Prior EEG studies using time-frequency analysis have suggested functional roles of low and high beta (12-20 and 20-30 Hz, respectively) in lexical semantic retrieval (Bakker et al., 2015; Bastiaansen and Hagoort, 2006; Slotnick et al., 2002; Lewis & Bastiaansen, 2015; Weiss & Mueller, 2012). While theta (4-8 Hz) and alpha (8-12 Hz) oscillations have been linked to word or sentence processing (Bakker et al., 2015; Bastiaansen and Hagoort, 2006; Li & Yang, 2013; Shahin et al., 2009; Chiang et al., 2016). Also, the slower frequency bands (theta, alpha) are thought to be associated with domain-general processes such as cognitive control and attentional demands during semantic processing (Cavanagh & Frank, 2014; Klimesch, 2012). How these different frequency bands specifically relate to semantic memory processing is still under scrutiny; therefore, the current study examined oscillatory dynamics in all three frequency bands (theta, alpha, high/low beta) during the SORT task.
The current literature on EEG oscillations related to semantic memory mostly involves studies on young adults. There are a few EEG studies examining time-frequency responses directly elicited by semantic tasks in normal aging or pathological aging (e.g., MCI) (Markiewicz et al., 2021; Poulisse et al., 2020; Packard et al., 2020; Mazaheri et al., 2018), and none have compared such effects across normal and pathological aging. Since there is not sufficient literature to guide an adequately-informed a priori hypothesis to focus on specific frequency bands or time frames, we used a data-driven approach based on permutation tests to examine neural oscillations on the SORT task.

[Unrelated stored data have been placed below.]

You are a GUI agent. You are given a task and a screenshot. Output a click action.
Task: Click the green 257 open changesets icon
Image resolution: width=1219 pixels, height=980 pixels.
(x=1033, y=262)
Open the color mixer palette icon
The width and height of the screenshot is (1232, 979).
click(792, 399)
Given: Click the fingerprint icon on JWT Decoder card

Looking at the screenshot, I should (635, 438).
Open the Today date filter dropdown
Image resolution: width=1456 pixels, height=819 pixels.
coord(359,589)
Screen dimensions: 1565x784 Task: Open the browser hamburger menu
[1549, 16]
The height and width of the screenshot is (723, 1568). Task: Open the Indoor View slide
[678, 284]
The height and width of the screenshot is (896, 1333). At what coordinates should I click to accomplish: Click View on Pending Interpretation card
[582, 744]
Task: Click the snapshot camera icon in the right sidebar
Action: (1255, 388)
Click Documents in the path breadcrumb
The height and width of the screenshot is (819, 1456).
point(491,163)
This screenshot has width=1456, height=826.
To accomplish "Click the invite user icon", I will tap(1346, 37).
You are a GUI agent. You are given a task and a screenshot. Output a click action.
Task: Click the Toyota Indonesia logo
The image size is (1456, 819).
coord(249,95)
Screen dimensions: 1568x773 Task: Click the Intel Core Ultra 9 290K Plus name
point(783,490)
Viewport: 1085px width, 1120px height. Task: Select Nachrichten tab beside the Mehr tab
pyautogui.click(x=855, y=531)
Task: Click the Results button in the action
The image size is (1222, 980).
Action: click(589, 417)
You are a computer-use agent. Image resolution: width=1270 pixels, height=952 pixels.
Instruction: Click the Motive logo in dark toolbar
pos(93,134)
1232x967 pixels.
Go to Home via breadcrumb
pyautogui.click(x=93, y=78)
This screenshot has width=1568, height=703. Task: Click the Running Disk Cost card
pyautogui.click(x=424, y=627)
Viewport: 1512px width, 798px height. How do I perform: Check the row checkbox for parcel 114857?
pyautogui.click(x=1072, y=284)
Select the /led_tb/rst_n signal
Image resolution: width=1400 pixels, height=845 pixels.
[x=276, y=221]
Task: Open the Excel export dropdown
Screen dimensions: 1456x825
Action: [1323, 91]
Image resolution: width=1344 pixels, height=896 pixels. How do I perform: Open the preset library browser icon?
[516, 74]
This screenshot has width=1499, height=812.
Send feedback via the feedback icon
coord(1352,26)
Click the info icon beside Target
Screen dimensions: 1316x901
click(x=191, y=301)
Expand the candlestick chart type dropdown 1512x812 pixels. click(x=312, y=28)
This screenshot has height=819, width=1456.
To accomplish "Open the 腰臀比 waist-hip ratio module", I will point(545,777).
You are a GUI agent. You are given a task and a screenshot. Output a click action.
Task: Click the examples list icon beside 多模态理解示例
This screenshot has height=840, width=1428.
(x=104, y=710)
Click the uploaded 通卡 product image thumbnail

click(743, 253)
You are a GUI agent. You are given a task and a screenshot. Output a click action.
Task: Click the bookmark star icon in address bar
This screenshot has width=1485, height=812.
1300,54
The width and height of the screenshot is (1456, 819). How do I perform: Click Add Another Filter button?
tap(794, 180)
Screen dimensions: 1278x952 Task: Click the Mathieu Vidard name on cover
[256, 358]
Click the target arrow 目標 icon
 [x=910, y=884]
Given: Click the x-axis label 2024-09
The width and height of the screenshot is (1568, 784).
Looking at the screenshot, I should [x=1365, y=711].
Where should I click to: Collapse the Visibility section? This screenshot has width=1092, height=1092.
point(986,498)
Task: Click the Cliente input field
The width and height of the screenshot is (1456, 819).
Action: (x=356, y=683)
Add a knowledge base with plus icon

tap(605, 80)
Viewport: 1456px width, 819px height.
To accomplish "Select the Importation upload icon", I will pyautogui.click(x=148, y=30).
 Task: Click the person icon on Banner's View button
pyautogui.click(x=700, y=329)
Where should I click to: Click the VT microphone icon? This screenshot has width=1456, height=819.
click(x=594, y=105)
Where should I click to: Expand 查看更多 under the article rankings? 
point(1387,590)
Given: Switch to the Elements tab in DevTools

Our goals were to examine (1) normal aging effects by comparing younger to cognitively normal older adults and (2) pathological aging effects by comparing cognitively normal older adults to individuals with MCI. Our general hypothesis was that changes would be observable at the neural level with no differences in behavioral performance for normal aging effects. In contrast, we expected changes both in task performance and neural oscillations in older adults with MCI compared to their age- and education-matched cognitively normal controls.